CHESTERFIELD, Va. -- More than 800 crews were in the field working to restore power across rural Virginia Saturday, after thousands of Southside Electric Cooperative members spent a week without it.
SEC announced Saturday morning that they were getting assistance in the restoration efforts from cooperative mutual aid and contract crews, as well as Dominion Energy.
As of 9 a.m. Saturday, they said around 19,800 customers were still without power. As of 6 p.m., SEC announced they were at 17,305 outages and expecting to continue to see those numbers decrease throughout the evening. That number dropped to 14,634 as of Sunday at 2 p.m.
Charmaine Taylor was one of many customers who, as of Saturday evening, still had no power.
"When I went home the other day, my temperature in my house has dropped down to 30 some degrees," said Taylor.

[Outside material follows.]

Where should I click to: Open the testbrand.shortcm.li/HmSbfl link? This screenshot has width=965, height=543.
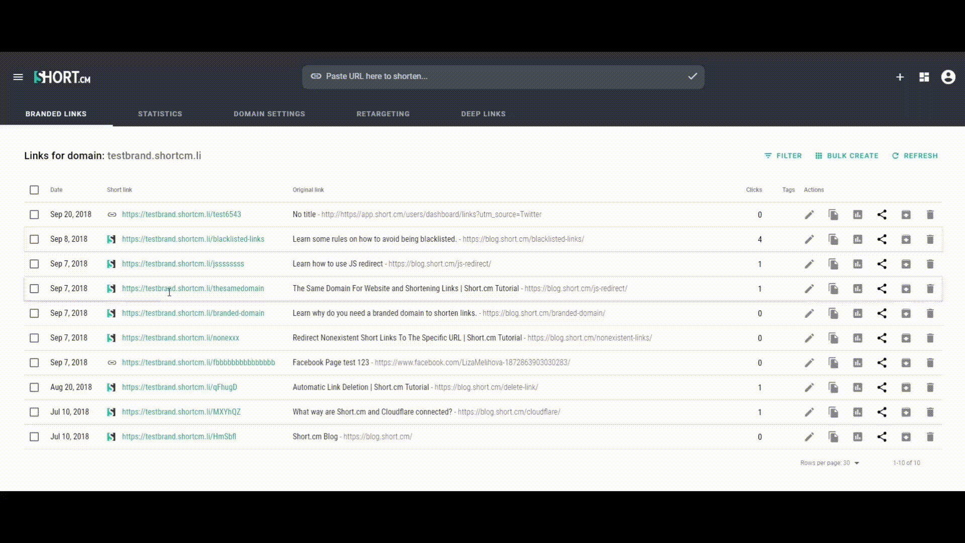point(179,437)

The Brodnax mother of five, including a newborn, had been staying with her children at a Virginia Beach hotel after her power went off Saturday but said she couldn't afford to continue. One week later, she and her children were headed home to a home with no power or running water.
"I hope nobody has to experience what we're currently going through. I've never been eight days without power. I've never," said Taylor.
Taylor said a cluster of homes on her street had had their power restored earlier in the week, but most of her neighbors on Pleasant Grove Rd. remained in the dark. She said there was even a power line down in the road that cars continued to drive over.
"And then what makes it so bad. They still they still can't provide us a restoration time. So we're just like hoping every day," Taylor said.
Meanwhile in Matoaca, the lights finally came back on for resident Kelle Spinos, who spent seven days without power.
"This morning, a bunch of crews from North Carolina showed up and they literally took an hour and the power is back on," said Spinos. "It doesn't feel real."
Spinos also expressed frustration with what she said was a lack of communication from SEC to their members, while thousands spent days without power.
"I think they need to be more prepared for storms. I think they need to have a plan of attack," said Spinos. "And I think, also, they need to do a better job trimming up the trees and keeping up with the poles in the line. We've lived in Matoaca for five years, and I've never seen a Southside truck tend to our line or tend to our trees. Nothing."
With 825 crewman on the ground Saturday, Chesterfield Supervisor Kevin Carroll said he was pleased by the effort to get the lights back on.
Friday he had called for more crews to assist SEC in those efforts, calling the situation a public safety issue.
"These are the heroes, right now, that are in our community to restore power," said Carroll. "I just want to let people know that there is hope on the way that there are people here working hard."
After many people expressed concern over why certain locations get power restored but not others, SEC's Director of Member Services, Timothy Kreis, explained that two homes could be right next to each other, but on two different lines.
As for how crews decide which lines to restore first, Kreis said, if they can access them, the main lines impacting the most people are typically their first priority.
Kreis said it can be difficult to pinpoint an exact timeline of restoration for individual homes. But he said SEC expected to have 90 percent of their territory's power restored by Thursday, and the remaining 10 percent back up by Sunday Feb. 28.
However, Kreis said with the influx of crews that came to help Saturday, that timeline could get pushed up.